For general information on how to use the visit framework see Using the Visit Framework.

If you want to log more information about logged-in users, like e.g. the user name or permissions, have a look at the Identity documentation.

Custom Visit Managers

If you want to store visit object in a different storage backend, customize how visit objeccts are created and updated or perform any house-keeping tasks while the visit framework is running, you need to implement your own visit manager.

Setting the Visit Manager

TurboGears comes with two standard visit managers, one with a SQLObject backend and another for SQLAlchemy. Which one is used is determined by the configuration setting visit.manager, whose value is normally sqlobject or sqlalchemy. When you want to use a custom visit manager, you have to register it as a plugin for the turbogears.visit.manager entry-point via the setup.py file of the package which includes the visit manager class.

For example, if your custom visit manager class is MyVisitManager in the module mypackage.myvisit, you would add the following to the setup call:

setup(
    # [...]
    entry_points="""
        [turbogears.visit.manager]
        my_visit_mamager = mypkg.myvisit:MyVisitManager
    """,
    # end new
)

You can then use my_visit_manager as the value for the visit.manager configuration setting.

Since TurboGears 1.1 it is also possible to specify the visit manager class directly with visit.manager using a fully-qualified dotted-path notation, for example:

visit.manager = 'mypkg.myvisit.MyVisitManager'

Implementing a Visit Manager

The visit manager is responsible for keping track of visits, creating new ones, updating existing ones and handle the communication with the storage backend.
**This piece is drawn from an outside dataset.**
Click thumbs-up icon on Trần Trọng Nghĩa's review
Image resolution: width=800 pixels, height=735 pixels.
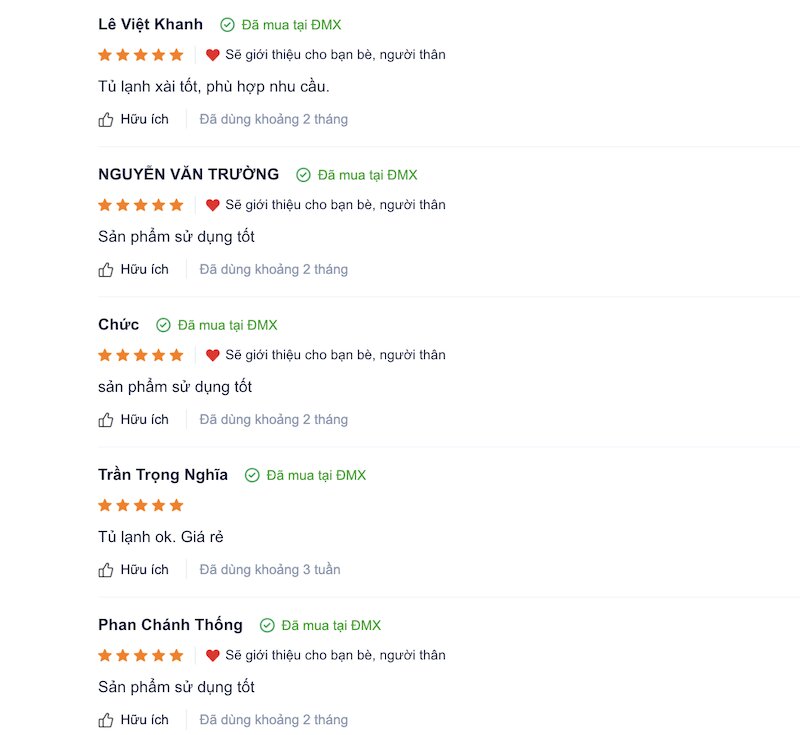(x=106, y=570)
Custom visit managers should be sub.classed from one of the standard visit managers (turbogears.visit.sovisit.SqlObjectVisitManager or turbogears.visit.savisit.SqlAlchemyVisitManager) or the abstract base class in turbogears.api.BaseVisitManager. The must provide the following methods:

create_model(self)
Should create the visit data model in the storage backend. Should handle being called several times gracefully.
new_visit_with_key(self, visit_key)
Should return a new Visit object with the given key.
visit_for_key(self, visit_key)

Should return an existing Visit object for this key.

Should return None if the visit doesn’t exist or has expired.

update_queued_visits(self, queue)
Should update all visits in queue with the new expiration time. queue is a dictionary mapping visit keys to the expiration time, a datetime.datetime object.

Since the visit manager runs i its own thread, care should be taken that updates to the storage backend are always made as atomic transactions.